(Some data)
═══

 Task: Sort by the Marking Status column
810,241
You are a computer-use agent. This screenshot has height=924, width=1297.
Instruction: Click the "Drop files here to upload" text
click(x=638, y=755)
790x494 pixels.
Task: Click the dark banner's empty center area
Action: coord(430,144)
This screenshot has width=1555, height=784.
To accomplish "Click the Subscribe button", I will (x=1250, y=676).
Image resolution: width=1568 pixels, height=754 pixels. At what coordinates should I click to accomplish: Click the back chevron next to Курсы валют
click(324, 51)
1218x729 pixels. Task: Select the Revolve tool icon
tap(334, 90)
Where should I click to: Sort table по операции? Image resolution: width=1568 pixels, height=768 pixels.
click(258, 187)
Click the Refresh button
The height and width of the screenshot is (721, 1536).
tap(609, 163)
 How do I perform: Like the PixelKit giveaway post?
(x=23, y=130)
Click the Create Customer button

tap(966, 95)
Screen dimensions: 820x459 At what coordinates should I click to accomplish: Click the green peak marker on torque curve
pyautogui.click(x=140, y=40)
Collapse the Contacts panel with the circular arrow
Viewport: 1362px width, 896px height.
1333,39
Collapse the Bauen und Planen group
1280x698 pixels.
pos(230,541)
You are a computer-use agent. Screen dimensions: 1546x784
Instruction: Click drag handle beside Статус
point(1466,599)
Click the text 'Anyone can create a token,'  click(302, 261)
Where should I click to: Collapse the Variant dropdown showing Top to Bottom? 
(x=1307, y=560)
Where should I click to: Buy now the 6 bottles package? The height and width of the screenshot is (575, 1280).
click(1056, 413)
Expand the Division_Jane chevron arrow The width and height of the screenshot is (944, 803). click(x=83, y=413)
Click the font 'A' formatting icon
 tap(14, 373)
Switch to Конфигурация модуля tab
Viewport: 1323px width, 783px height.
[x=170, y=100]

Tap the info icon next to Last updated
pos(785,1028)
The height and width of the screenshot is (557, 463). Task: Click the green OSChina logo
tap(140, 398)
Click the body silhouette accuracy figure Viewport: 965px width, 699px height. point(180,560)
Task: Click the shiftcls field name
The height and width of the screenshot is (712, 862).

═══

» **Requirements**
Print all of the data above line for line, changing nothing.

» **Solution to the exercise**
 Task: Sort by the Marking Status column
810,241
You are a computer-use agent. This screenshot has height=924, width=1297.
Instruction: Click the "Drop files here to upload" text
click(x=638, y=755)
790x494 pixels.
Task: Click the dark banner's empty center area
Action: coord(430,144)
This screenshot has width=1555, height=784.
To accomplish "Click the Subscribe button", I will (x=1250, y=676).
Image resolution: width=1568 pixels, height=754 pixels. At what coordinates should I click to accomplish: Click the back chevron next to Курсы валют
click(324, 51)
1218x729 pixels. Task: Select the Revolve tool icon
tap(334, 90)
Where should I click to: Sort table по операции? Image resolution: width=1568 pixels, height=768 pixels.
click(258, 187)
Click the Refresh button
The height and width of the screenshot is (721, 1536).
tap(609, 163)
 How do I perform: Like the PixelKit giveaway post?
(x=23, y=130)
Click the Create Customer button

tap(966, 95)
Screen dimensions: 820x459 At what coordinates should I click to accomplish: Click the green peak marker on torque curve
pyautogui.click(x=140, y=40)
Collapse the Contacts panel with the circular arrow
Viewport: 1362px width, 896px height.
1333,39
Collapse the Bauen und Planen group
1280x698 pixels.
pos(230,541)
You are a computer-use agent. Screen dimensions: 1546x784
Instruction: Click drag handle beside Статус
point(1466,599)
Click the text 'Anyone can create a token,'  click(302, 261)
Where should I click to: Collapse the Variant dropdown showing Top to Bottom? 
(x=1307, y=560)
Where should I click to: Buy now the 6 bottles package? The height and width of the screenshot is (575, 1280).
click(1056, 413)
Expand the Division_Jane chevron arrow The width and height of the screenshot is (944, 803). click(x=83, y=413)
Click the font 'A' formatting icon
 tap(14, 373)
Switch to Конфигурация модуля tab
Viewport: 1323px width, 783px height.
[x=170, y=100]

Tap the info icon next to Last updated
pos(785,1028)
The height and width of the screenshot is (557, 463). Task: Click the green OSChina logo
tap(140, 398)
Click the body silhouette accuracy figure Viewport: 965px width, 699px height. point(180,560)
Task: Click the shiftcls field name
The height and width of the screenshot is (712, 862).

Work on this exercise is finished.